Y también el resentimiento, “… esa llamita agazapada entre solidaridades engañosas y deseos de igualdad, siempre dispuesta a empujar a alguien al foso”. (Tomado de La reputación).

La reputación narra ese salto al vacío de la sociedad, mientras se efectuaba el ajuste de cuentas entre paisanos y de ellos contra el país. A mi modo de ver, el suicidio de esa masa frívola y soberbia era importante reseñarlo sin los pruritos o convenciones propias de ese tipo de tragedias. Convenía expresarlo de manera directa para poder enterrarlo sin el fetiche de la resurrección, o peor aún, de la reencarnación en los rincones habitados por la diáspora.

Relatar esa muerte resultó una necesidad imperiosa a contracorriente de la pretensión actual de mantener vivo el fetiche repitiendo discursos y rituales; dejando lugares vacíos en las mesas, esperando el inminente regreso de los difuntos para así volver a ser como antes.

A lo largo de la novela hay símbolos que representan esos artilugios, y se exponen ciertos dispositivos mediáticos y políticos utilizados para recrear una ilusión en nombre de la reputación nacional perdida. Son el andamiaje sobre el cual se edifica una cultura popular donde sobresale “… la adicción a la belleza, alucinógeno capaz de ocultar la grotesca realidad a su alrededor…”. (Tomado de La reputación); y en la que se retroalimenta el perenne resentimiento social.

Sus mensajes van dirigidos a consolidar el deseo imposible de recuperar la reputación que tuvimos (potencia petrolera, el país de la belleza, el Dorado infinito), no el accidente actual.

Y si bien la reputación es un activo poderoso, su esencia es delicada. La de los venezolanos, como la de los mexicanos, españoles o colombianos, se reconfigura cada segundo, pues se nutre de las actuaciones de todos sus ciudadanos. Esa inestabilidad supone un lado positivo: al no ser estática, ofrece continuamente la oportunidad de reconstruirla o crear una mejor. ¿Cómo construir una reputación positiva de una nación, si sus ciudadanos están desconectados y enfrentados? ¿Qué anhelan los venezolanos concentrados en Madrid y en qué se parecen a los asentados en Miami o Lima?
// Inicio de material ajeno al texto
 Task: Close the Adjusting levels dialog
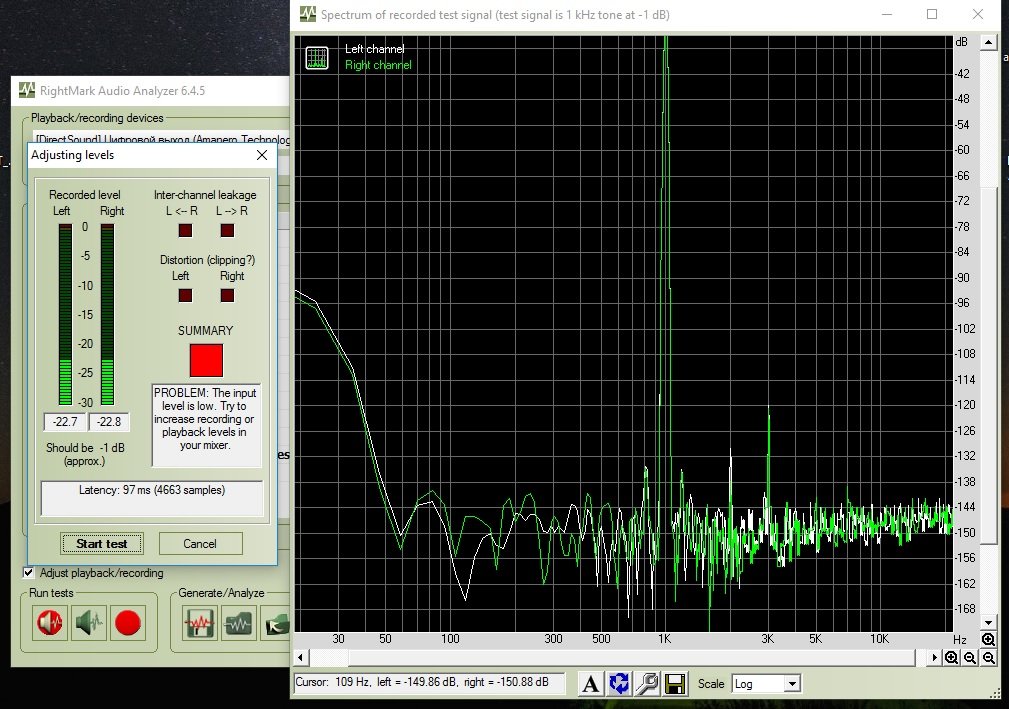tap(262, 155)
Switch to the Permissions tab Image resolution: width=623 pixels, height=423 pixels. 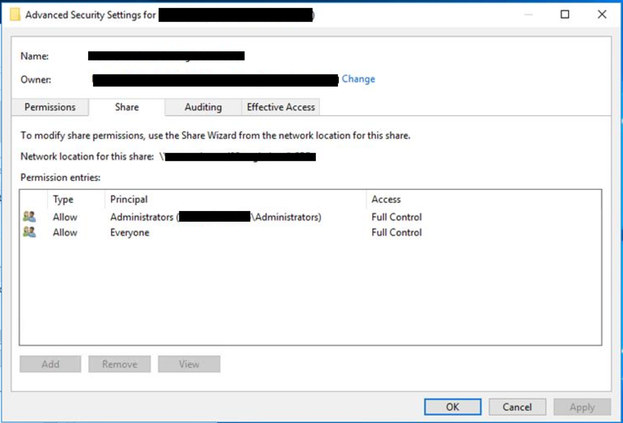[x=49, y=107]
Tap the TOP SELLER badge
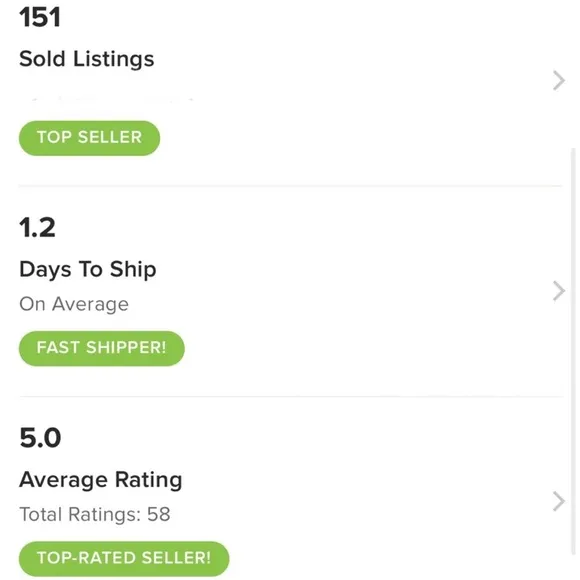 (90, 138)
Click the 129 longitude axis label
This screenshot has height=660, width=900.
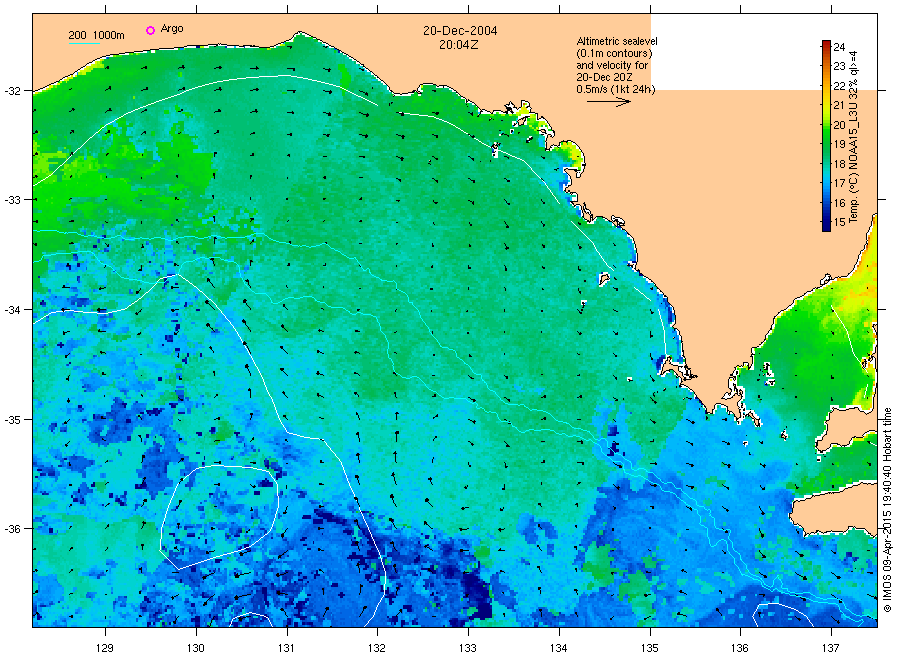[x=105, y=648]
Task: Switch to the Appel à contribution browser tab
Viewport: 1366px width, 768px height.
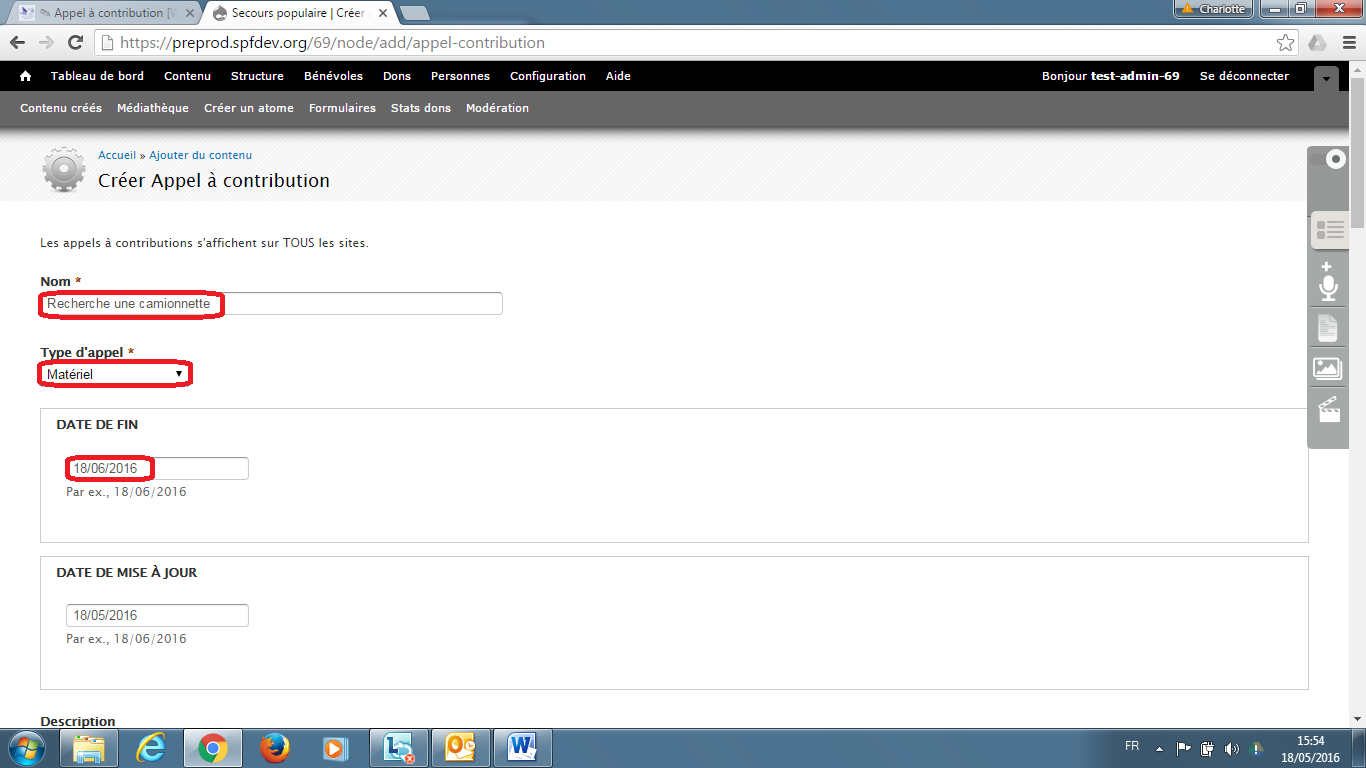Action: pos(105,13)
Reconstruir el tejido social que nos permita crear una reputación de referencia para todos es una tarea a largo plazo y demanda un enorme esfuerzo: inventar espacios para interactuar, conectarse como diáspora, intercambiar visiones o dar paso a liderazgos distintos (que existen, pero no son visibles, porque la fragmentación actual apuesta a la nostalgia por el pasado). Demanda salir de los guetos.

La dimensión de esa tarea es amplia y, para evitar el agobio natural, se podría empezar por aceptar la falla colectiva, descartando la tentación de la resurrección o la reencarnación. Optar por crear una nueva reputación.